## How to complete this task
Retype word for word the stretch of entries below from the line that has "Instruction: Select Restart from Apple menu" through the line that has "You are a computer-use agent. Image", and omit the pictures.

## Listed entries
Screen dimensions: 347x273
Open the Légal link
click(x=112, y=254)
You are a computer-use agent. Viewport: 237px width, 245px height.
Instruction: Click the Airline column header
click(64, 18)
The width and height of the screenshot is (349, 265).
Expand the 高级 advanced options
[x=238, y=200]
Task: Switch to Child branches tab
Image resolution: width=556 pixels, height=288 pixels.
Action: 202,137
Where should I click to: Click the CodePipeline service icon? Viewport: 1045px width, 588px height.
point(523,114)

...

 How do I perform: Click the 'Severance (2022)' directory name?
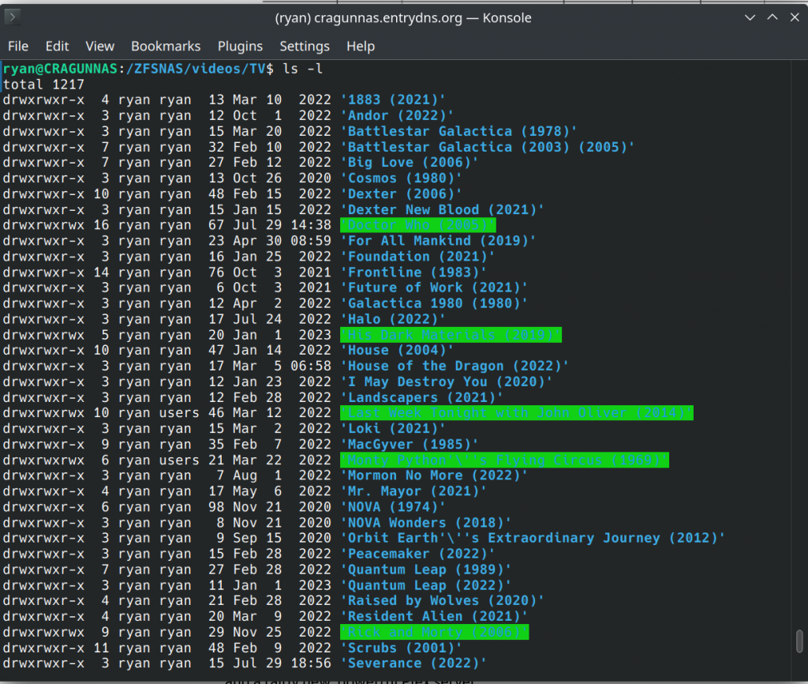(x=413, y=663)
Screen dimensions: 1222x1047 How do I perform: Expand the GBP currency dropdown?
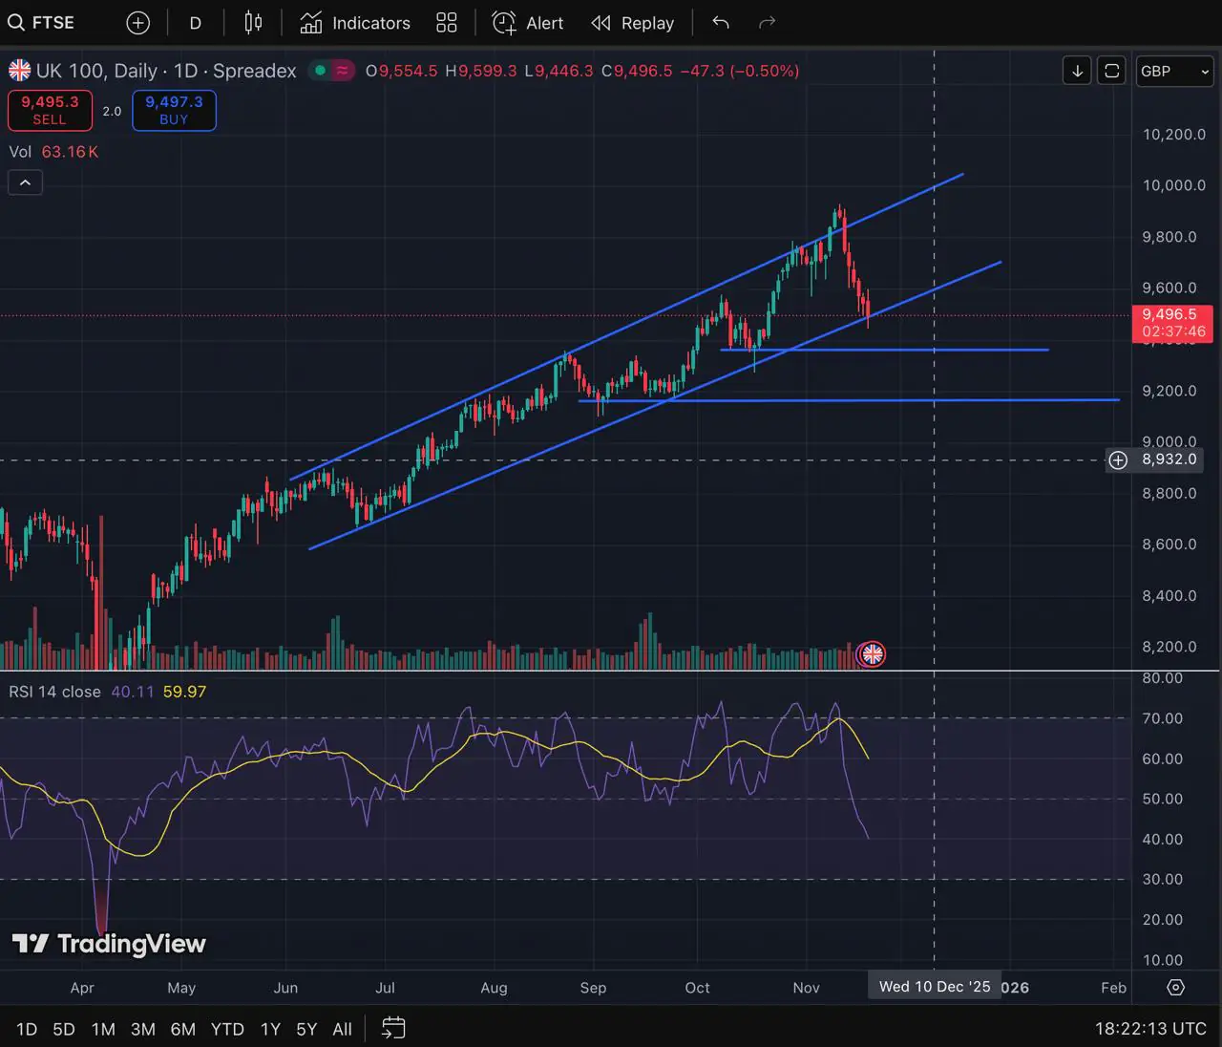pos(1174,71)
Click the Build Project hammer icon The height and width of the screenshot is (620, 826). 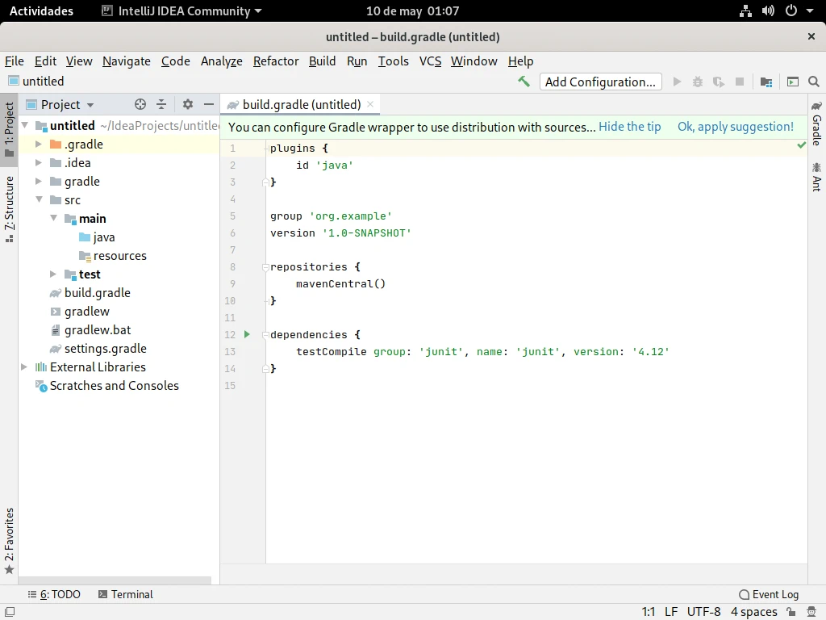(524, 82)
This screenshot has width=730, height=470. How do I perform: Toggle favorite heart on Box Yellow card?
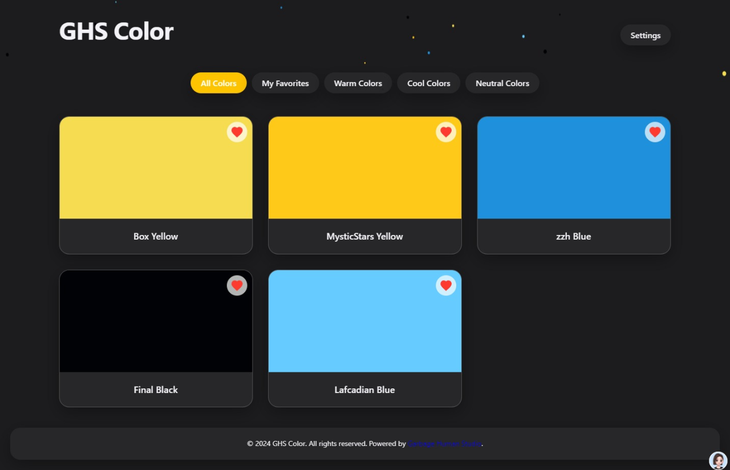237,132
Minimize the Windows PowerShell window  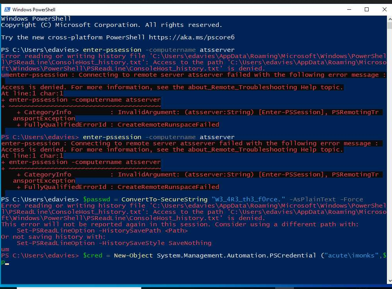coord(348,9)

...

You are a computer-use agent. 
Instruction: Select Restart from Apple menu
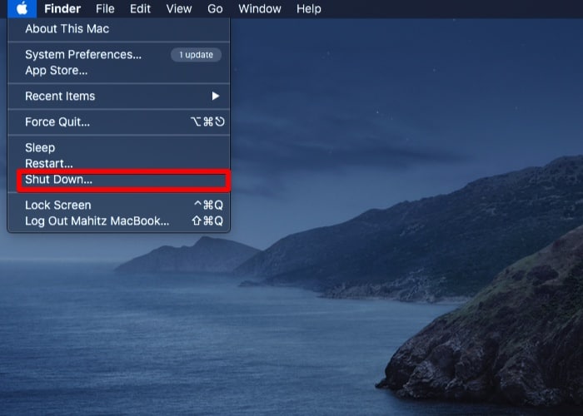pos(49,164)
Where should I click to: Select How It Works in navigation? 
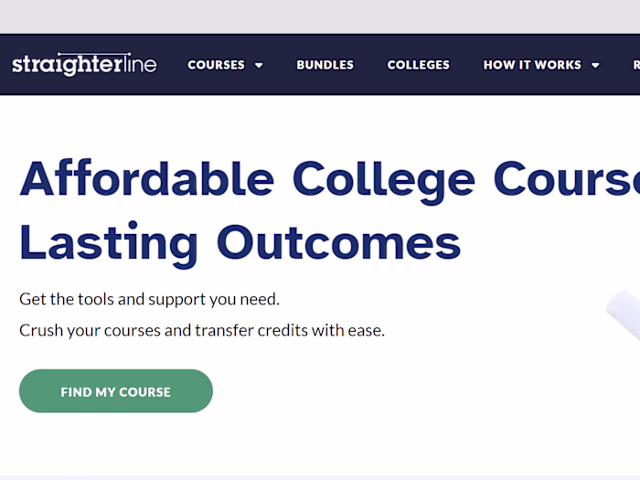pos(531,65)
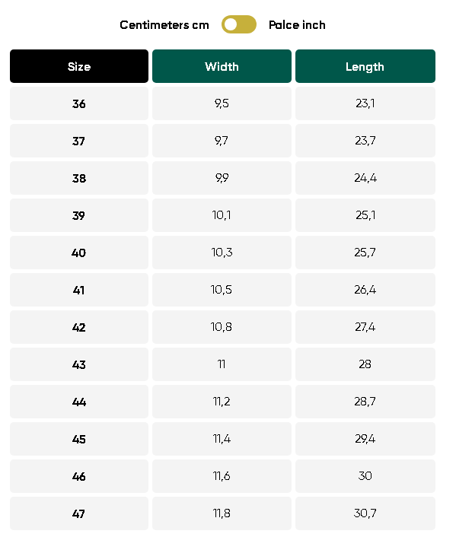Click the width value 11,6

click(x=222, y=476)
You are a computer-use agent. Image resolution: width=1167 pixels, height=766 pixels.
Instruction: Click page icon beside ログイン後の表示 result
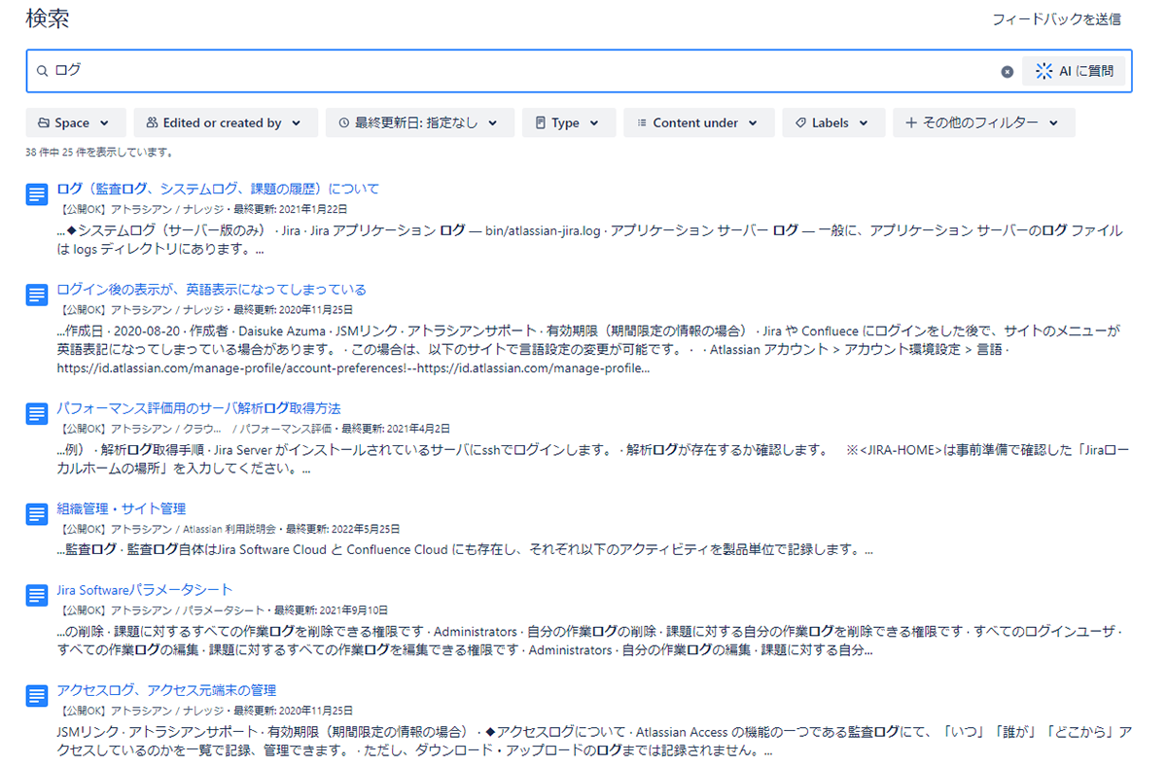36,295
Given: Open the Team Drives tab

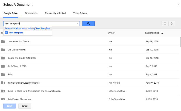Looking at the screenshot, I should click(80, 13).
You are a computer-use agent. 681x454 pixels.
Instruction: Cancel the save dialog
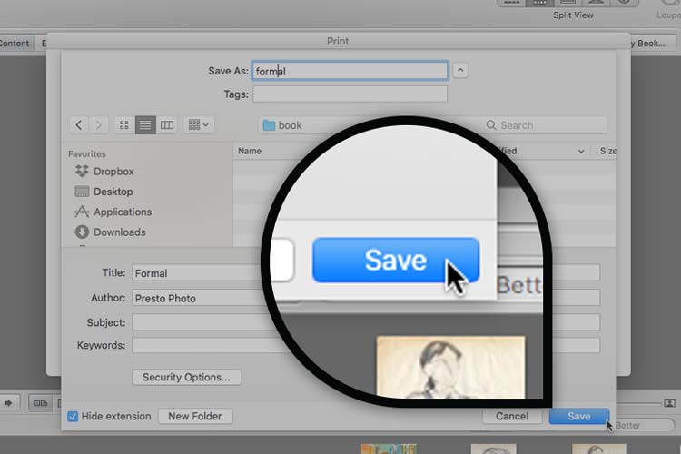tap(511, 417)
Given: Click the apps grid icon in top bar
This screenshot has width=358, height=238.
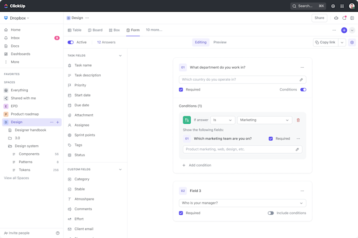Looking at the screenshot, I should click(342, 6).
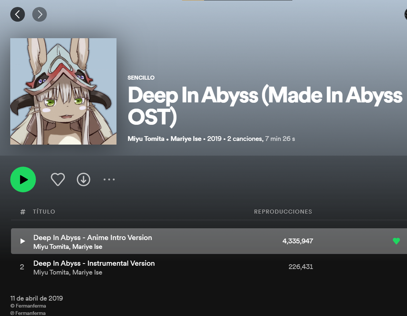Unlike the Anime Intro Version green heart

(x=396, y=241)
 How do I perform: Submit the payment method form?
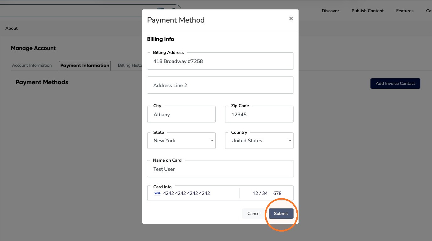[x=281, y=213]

## Response to the task
Instruction: Select Restart from Apple menu
pos(49,164)
Where should I click to: Select How It Works in navigation? 
pos(531,65)
Click the width value 11,6

click(x=222, y=476)
You are a computer-use agent. Image resolution: width=1167 pixels, height=766 pixels.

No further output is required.